Task requirements: A faithful copy is needed. Set down all of the data below exactly.

═════ Raw data ═════

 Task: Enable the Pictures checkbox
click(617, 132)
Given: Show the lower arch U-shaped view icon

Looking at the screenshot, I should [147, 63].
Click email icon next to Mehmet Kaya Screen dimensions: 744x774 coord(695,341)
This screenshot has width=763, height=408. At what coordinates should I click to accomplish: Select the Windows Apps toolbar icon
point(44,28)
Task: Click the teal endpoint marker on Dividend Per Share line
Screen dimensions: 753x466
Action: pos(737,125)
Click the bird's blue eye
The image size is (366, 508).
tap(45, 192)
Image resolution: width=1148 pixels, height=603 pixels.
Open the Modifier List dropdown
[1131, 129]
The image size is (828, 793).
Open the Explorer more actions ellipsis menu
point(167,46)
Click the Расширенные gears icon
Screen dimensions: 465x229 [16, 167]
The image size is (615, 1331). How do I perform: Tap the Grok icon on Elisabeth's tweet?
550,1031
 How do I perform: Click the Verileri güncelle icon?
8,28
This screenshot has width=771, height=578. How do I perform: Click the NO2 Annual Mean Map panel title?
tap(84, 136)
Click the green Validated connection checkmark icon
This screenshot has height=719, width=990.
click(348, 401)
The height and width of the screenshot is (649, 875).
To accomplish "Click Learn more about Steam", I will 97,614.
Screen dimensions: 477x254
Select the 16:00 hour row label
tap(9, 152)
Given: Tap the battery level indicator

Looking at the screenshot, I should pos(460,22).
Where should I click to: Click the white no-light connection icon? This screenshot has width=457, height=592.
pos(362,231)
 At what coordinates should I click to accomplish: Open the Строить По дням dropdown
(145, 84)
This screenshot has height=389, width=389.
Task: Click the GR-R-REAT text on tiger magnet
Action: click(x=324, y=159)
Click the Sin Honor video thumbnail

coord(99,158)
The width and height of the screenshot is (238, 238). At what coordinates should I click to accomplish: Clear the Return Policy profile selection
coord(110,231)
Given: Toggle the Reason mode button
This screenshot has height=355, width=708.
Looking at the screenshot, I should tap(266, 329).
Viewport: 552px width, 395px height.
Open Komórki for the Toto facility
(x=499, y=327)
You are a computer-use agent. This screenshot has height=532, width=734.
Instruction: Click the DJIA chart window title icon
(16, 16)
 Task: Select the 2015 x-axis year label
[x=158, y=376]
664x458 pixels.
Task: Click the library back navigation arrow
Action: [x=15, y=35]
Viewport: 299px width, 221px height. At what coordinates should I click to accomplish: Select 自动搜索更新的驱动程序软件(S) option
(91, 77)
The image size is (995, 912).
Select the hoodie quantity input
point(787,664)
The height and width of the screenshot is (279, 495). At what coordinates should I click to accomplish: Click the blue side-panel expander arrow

═════

Expected answer:
 Task: Enable the Pictures checkbox
click(617, 132)
Given: Show the lower arch U-shaped view icon

Looking at the screenshot, I should [147, 63].
Click email icon next to Mehmet Kaya Screen dimensions: 744x774 coord(695,341)
This screenshot has width=763, height=408. At what coordinates should I click to accomplish: Select the Windows Apps toolbar icon
point(44,28)
Task: Click the teal endpoint marker on Dividend Per Share line
Screen dimensions: 753x466
Action: pos(737,125)
Click the bird's blue eye
The image size is (366, 508).
tap(45, 192)
Image resolution: width=1148 pixels, height=603 pixels.
Open the Modifier List dropdown
[1131, 129]
The image size is (828, 793).
Open the Explorer more actions ellipsis menu
point(167,46)
Click the Расширенные gears icon
Screen dimensions: 465x229 [16, 167]
The image size is (615, 1331). How do I perform: Tap the Grok icon on Elisabeth's tweet?
550,1031
 How do I perform: Click the Verileri güncelle icon?
8,28
This screenshot has width=771, height=578. How do I perform: Click the NO2 Annual Mean Map panel title?
tap(84, 136)
Click the green Validated connection checkmark icon
This screenshot has height=719, width=990.
click(348, 401)
The height and width of the screenshot is (649, 875).
To accomplish "Click Learn more about Steam", I will 97,614.
Screen dimensions: 477x254
Select the 16:00 hour row label
tap(9, 152)
Given: Tap the battery level indicator

Looking at the screenshot, I should pos(460,22).
Where should I click to: Click the white no-light connection icon? This screenshot has width=457, height=592.
pos(362,231)
 At what coordinates should I click to accomplish: Open the Строить По дням dropdown
(145, 84)
This screenshot has height=389, width=389.
Task: Click the GR-R-REAT text on tiger magnet
Action: click(x=324, y=159)
Click the Sin Honor video thumbnail

coord(99,158)
The width and height of the screenshot is (238, 238). At what coordinates should I click to accomplish: Clear the Return Policy profile selection
coord(110,231)
Given: Toggle the Reason mode button
This screenshot has height=355, width=708.
Looking at the screenshot, I should tap(266, 329).
Viewport: 552px width, 395px height.
Open Komórki for the Toto facility
(x=499, y=327)
You are a computer-use agent. This screenshot has height=532, width=734.
Instruction: Click the DJIA chart window title icon
(16, 16)
 Task: Select the 2015 x-axis year label
[x=158, y=376]
664x458 pixels.
Task: Click the library back navigation arrow
Action: [x=15, y=35]
Viewport: 299px width, 221px height. At what coordinates should I click to accomplish: Select 自动搜索更新的驱动程序软件(S) option
(91, 77)
The image size is (995, 912).
Select the hoodie quantity input
point(787,664)
The height and width of the screenshot is (279, 495). At what coordinates should I click to accomplish: Click the blue side-panel expander arrow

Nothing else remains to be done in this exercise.